#### Exercise directions:
Where a line contains "Viewport: 978px width, 369px height.", begin there and restate word for word every line to the end of the entries below, pictures excluded.

[Entries taken from a collection]

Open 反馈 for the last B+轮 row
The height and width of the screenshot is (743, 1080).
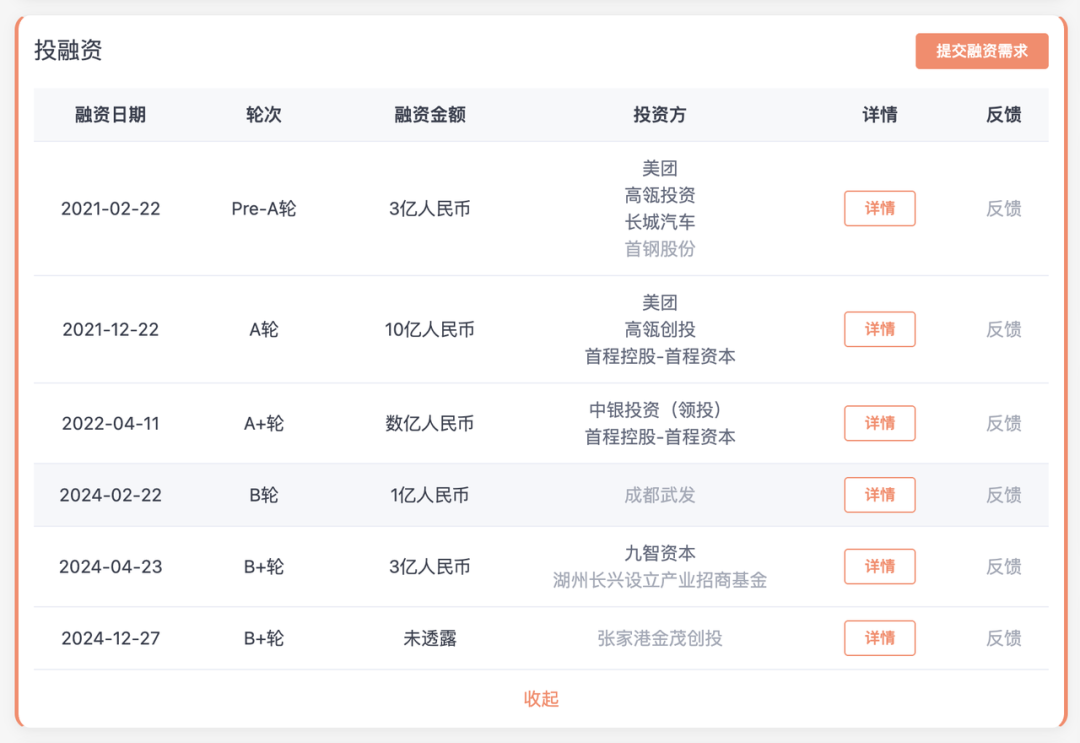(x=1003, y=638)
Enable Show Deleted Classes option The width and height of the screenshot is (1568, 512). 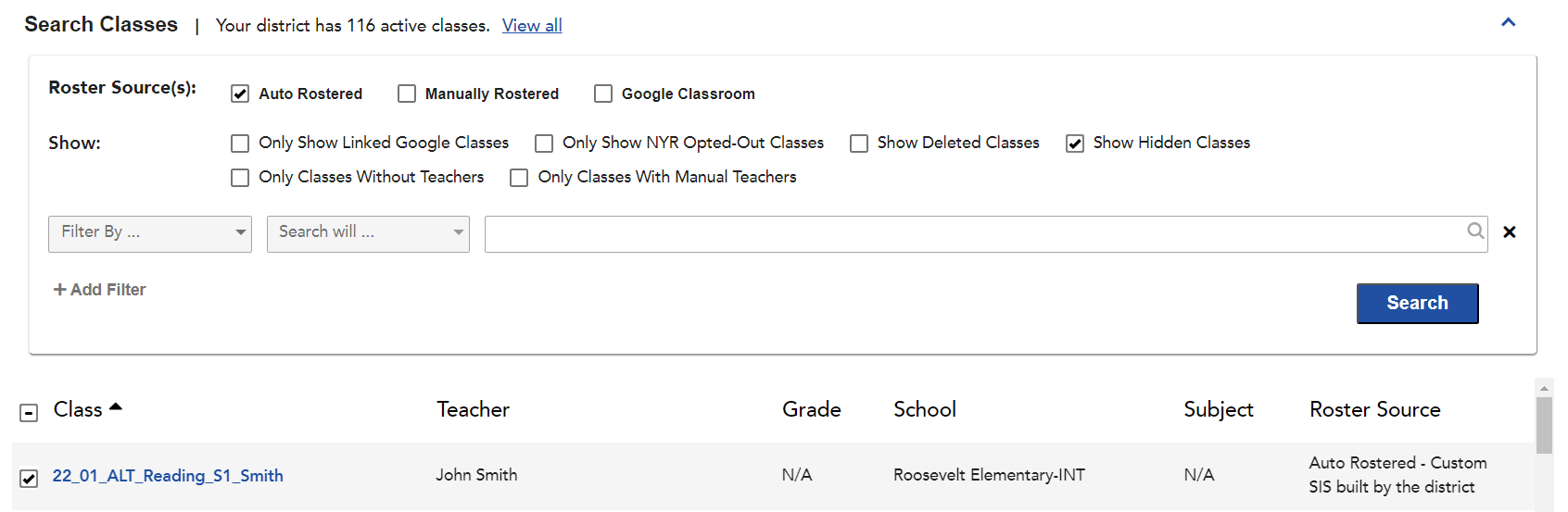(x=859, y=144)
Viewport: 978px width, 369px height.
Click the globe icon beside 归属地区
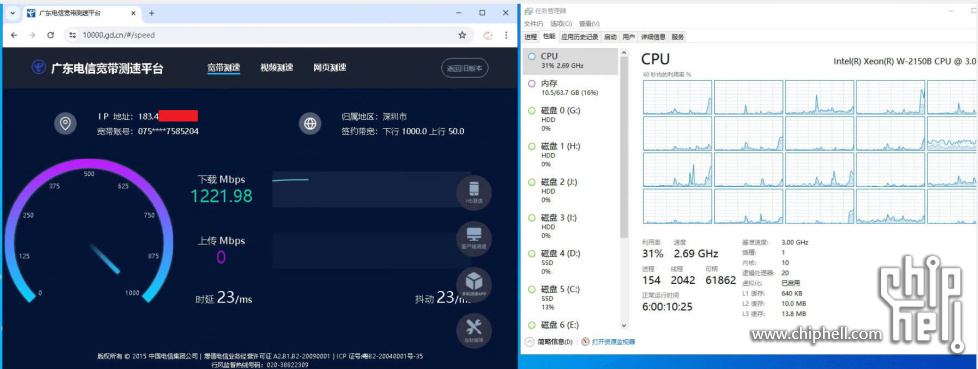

#### Task solution:
Viewport: 978px width, 369px height.
Click the globe icon beside 归属地区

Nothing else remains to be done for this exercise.